By default, the fields of a peer certificate's DNs are not examined.

In addition to DNs, restrictions can be placed against X509 extensions. They are specified in the same fashion as DN requirements. The supported extensions are:

Field Well known name
subjectAltName Subject Alternative Name

Within a subject alternative name requirement, the value specified is required to have the form prefix:value, where the prefix specifies the type of value being matched against. The following prefixes are supported.
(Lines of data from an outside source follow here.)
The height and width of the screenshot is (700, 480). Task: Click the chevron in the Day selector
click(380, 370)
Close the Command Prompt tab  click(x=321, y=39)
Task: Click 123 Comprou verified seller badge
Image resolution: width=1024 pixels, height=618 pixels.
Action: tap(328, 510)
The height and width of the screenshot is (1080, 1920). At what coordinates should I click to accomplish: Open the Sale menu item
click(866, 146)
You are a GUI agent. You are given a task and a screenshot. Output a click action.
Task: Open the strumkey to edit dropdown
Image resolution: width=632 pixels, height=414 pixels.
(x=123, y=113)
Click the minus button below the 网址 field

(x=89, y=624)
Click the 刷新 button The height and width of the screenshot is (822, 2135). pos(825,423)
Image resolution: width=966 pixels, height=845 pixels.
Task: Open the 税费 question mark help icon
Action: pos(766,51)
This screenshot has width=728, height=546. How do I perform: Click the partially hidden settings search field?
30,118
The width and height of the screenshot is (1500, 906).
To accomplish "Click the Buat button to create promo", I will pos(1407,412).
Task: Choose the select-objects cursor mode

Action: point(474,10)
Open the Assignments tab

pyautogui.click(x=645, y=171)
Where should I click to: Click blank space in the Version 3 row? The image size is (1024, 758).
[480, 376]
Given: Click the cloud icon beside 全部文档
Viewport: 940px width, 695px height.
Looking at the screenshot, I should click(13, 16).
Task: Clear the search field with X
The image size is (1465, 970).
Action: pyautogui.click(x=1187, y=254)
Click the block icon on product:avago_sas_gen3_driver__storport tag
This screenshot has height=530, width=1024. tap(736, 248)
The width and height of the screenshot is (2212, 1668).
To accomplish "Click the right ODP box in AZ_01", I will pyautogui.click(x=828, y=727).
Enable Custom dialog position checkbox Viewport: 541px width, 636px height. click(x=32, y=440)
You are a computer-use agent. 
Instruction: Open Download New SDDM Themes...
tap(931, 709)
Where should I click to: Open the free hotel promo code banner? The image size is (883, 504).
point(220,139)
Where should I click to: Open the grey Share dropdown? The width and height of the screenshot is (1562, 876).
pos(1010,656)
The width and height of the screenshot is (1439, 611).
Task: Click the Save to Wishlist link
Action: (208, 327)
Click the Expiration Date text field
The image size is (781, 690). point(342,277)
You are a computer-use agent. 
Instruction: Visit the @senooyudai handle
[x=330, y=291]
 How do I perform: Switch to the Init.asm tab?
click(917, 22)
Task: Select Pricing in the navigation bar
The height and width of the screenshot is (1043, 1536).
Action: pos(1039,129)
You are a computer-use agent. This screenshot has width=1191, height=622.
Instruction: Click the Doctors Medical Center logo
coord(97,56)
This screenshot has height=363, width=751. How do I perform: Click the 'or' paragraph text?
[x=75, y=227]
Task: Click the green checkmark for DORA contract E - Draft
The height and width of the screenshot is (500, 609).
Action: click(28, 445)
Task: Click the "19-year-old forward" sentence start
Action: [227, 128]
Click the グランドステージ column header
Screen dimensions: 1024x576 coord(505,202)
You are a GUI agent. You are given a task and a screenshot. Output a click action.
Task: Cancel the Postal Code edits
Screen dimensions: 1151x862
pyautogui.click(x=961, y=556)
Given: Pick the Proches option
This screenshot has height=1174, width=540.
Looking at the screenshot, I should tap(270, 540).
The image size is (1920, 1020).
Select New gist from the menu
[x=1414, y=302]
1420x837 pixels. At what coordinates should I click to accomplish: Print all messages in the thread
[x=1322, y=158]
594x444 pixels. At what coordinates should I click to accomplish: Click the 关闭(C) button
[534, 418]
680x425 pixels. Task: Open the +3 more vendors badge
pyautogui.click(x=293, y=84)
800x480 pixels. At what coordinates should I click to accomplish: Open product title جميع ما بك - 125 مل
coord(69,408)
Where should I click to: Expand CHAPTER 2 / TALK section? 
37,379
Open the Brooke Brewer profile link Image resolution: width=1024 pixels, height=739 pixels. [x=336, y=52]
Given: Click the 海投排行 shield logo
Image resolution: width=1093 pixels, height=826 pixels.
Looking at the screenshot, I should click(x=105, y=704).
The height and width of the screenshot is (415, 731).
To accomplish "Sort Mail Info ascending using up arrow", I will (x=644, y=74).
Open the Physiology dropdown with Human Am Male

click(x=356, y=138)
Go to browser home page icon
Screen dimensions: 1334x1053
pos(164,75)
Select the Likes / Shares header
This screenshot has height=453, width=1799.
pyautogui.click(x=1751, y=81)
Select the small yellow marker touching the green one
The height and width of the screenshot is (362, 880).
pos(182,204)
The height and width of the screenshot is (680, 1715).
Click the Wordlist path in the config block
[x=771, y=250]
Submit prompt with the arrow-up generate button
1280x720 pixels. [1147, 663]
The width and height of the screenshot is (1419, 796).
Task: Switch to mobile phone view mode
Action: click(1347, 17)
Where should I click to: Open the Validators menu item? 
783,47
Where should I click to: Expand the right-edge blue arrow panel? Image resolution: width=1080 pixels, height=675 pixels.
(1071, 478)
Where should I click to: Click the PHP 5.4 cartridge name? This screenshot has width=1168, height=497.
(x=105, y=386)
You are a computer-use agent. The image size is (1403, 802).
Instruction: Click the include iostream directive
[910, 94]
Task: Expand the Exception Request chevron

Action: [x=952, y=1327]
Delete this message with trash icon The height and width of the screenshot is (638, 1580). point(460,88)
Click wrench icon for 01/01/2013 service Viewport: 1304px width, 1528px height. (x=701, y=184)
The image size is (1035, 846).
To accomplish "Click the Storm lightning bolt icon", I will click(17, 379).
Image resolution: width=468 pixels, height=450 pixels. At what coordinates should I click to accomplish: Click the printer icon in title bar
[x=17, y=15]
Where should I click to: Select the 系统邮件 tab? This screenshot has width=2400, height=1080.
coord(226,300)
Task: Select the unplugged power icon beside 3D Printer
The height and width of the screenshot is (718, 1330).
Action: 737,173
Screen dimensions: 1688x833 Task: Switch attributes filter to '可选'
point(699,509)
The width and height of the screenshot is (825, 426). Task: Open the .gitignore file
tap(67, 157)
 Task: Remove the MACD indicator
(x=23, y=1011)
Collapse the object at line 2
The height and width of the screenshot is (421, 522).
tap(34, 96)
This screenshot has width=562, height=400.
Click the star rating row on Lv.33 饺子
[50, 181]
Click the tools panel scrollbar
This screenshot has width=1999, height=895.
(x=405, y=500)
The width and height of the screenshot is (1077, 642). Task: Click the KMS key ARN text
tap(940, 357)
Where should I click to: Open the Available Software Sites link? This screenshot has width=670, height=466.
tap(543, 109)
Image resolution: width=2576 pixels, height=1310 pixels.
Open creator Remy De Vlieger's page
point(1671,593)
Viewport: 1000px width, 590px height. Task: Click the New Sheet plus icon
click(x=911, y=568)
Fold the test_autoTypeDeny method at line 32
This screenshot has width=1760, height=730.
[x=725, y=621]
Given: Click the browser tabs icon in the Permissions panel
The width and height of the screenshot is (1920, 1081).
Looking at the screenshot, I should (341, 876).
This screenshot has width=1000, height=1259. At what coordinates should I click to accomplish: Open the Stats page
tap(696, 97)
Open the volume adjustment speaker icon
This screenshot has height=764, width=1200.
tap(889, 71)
The following operators are supported:

Operator Match Type
= Exact Match
>= Prefix Match
<= Suffix Match

Verification Examples

Let's consider a certificate, whose abridged contents is:

Certificate:
    Data:
        Version: 3 (0x2)
        Serial Number: 12938646789571341173 (0xb38f4eb406a5eb75)
    Signature Algorithm: sha1WithRSAEncryption
        Issuer: C=US, ST=California, L=Cupertino, O=Apple Inc., OU=FDB Team
        Subject: C=US, ST=California, L=Cupertino, O=Apple Inc., OU=FDB Team
        X509v3 extensions:
            X509v3 Subject Alternative Name:
                DNS:test.foundationdb.org
                DNS:prod.foundationdb.com

A verification string of:

Check.Unexpired=0,I.C=US,C=US,S.O=Apple Inc.

Would pass, and:

  • Skip the check on all peer certificates that the certificate is not yet expired
  • Require that the Issuer has a Country field of US
  • Require that the Subject has a Country field of US
  • Require that the Subject has a Organization field of Apple Inc.

A verification string of:

S.OU>=FDB,S.OU<=Team,S.subjectAltName=DNS:test.foundationdb.org

Would pass, and:

  • Require that the Subject has an Organization field that starts with FDB
  • Require that the Subject has an Organization field that ends with Team
  • Require that the Subject has a Subject Alternative Name extension, which has one or more members of type DNS with a value of test.foundationdb.org.

A verification string of:

S.subjectAltName>=DNS:prod.,S.subjectAltName<=DNS:.org

Would pass, and:

  • Require that the Subject has a Subject Alternative Name extension, which has one or more members of type DNS that begins with the value prod..
  • Require that the Subject has a Subject Alternative Name extension, which has one or more members of type DNS that ends with the value .com.